Sometimes we get traumatized by previous relationships, so trusting the new person is tricky. It’s hard to blame someone in this situation, but it’s a pink flag anyway. Hurt people who haven’t processed their past experiences can turn a healthy romance into a nightmare with their suspicion, blaming game, and other things they say or do because they’re insecure. 

#7 Big differences in lifestyle 

This last pink flag is not something many like to talk about. The big Hollywood idea of love is that it can power through anything, and if the couple is in love, they’ll stay together no matter how different they are. The reality is a bit different. If people have very different values, priorities, and preferences for how they want to live their lives, those differences will haunt them for the entirety of their relationship. Sometimes such couples manage to stay happy together, but it’s often achieved through one person sacrificing their views and adapting to the preferences of their partner. Not ideal, if you ask us. 

Are pink flags a show-stopper?

In a perfect healthy relationship, you won’t have any red or pink flags, only the beautiful color green. Unfortunately, even the best of us have our own faults. We’re only human, after all! 

Depending on the nature of the pink flag, and how tolerable you are to it, there are several routes that you can take:

  • Ignore the pink flag and hope it goes away or proves to be a misunderstanding. 
  • Talk with your partner about the thing that bothers you. Perhaps, you’ll successfully clear the air and move on. Definitely worth trying! 
  • Break up with the person if you can’t imagine being with someone who demonstrates certain pink flags. It seems a bit dramatic, but if you had a previous negative experience, or the pink flag triggers you for any other reason, it might be totally justified to call it quits. 

Some people are really good at hiding their pink and red flags, and it takes them some time to show their true selves. If you notice pink flags and are not sure what to do about them yet, switching to slow dating can be a good solution. Take things slowly, don’t rush to see them every second, move in together, introduce parents, etc. As tempted as you may be, fight the urge to jump to the next steps until you’re sure the person is the one. It’s going to be much easier to say Goodbye if the pink flags become akin to proper red flags when you’re not in love. 

Pink flags vs red flags 

Both pink flags and red flags terms are used to describe questionable behaviors in relationships (or life, in general). However, they’re different in severity and the actions that you should take. While pink flags are not great, but potentially manageable, red flags are an absolute no-no. Not every pink flag becomes a red flag, but the potential is definitely there. 

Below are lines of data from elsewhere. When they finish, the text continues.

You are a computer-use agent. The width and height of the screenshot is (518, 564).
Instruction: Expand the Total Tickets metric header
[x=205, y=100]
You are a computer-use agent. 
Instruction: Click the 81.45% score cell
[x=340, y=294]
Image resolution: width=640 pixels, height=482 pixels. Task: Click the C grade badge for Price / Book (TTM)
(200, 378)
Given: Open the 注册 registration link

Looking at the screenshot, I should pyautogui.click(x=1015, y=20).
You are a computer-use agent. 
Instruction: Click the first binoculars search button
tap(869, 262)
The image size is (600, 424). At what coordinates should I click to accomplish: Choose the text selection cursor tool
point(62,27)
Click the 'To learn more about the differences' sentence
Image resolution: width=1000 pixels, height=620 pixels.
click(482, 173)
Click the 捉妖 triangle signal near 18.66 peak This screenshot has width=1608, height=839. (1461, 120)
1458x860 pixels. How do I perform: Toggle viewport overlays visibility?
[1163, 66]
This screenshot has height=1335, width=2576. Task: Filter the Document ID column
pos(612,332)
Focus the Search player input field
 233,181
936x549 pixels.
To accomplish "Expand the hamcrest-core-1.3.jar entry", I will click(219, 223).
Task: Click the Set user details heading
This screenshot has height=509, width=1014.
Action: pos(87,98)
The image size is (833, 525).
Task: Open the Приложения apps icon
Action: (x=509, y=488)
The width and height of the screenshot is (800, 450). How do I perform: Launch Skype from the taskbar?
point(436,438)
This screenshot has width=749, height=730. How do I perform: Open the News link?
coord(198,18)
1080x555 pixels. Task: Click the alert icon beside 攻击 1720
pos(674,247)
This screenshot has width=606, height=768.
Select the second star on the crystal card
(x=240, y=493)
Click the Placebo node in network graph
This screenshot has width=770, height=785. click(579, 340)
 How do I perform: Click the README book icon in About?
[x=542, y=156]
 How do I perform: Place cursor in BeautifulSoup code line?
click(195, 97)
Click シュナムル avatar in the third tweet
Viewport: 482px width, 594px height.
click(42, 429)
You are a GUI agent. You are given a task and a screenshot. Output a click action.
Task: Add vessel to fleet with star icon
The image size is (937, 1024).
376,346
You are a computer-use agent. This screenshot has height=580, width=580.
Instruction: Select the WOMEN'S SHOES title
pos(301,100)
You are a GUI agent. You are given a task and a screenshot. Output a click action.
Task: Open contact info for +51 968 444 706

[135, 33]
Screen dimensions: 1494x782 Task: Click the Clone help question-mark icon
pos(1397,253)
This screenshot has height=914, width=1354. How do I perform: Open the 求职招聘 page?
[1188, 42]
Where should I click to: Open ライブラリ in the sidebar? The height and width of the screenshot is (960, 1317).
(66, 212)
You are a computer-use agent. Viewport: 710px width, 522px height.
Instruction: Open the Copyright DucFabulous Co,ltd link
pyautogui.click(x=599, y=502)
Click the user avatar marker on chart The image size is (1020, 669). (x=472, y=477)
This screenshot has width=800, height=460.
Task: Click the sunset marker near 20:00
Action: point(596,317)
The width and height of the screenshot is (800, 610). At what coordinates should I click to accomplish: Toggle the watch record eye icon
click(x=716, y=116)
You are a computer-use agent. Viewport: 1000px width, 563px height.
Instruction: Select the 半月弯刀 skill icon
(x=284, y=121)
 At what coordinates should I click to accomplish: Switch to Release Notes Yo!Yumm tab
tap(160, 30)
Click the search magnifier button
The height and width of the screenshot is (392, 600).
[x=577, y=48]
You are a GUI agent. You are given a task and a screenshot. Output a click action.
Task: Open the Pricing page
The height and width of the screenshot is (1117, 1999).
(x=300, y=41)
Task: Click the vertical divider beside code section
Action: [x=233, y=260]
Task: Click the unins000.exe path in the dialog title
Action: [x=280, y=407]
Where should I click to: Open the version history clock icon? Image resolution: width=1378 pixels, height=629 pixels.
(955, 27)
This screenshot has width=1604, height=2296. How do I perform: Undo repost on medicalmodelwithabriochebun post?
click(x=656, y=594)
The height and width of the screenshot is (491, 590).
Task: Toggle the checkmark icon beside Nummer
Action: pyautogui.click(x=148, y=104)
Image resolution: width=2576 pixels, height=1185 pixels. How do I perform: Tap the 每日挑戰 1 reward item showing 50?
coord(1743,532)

Pink flags are softer, less obvious, and ambiguous in terms of whether they are a real threat to your relationship. They might not alarm you right away, and they’re also dependent on one’s personal preferences and values. Whereas red flags are universally recognized and they’re more objective. For example, physical aggression is a 100% red flag that we can all agree on. You shouldn’t ignore or tolerate red flags, but you can definitely do something about pink flags. Or at least try to address them through conversations, with the help of a therapist, or by attempting to look at the situation from a different angle.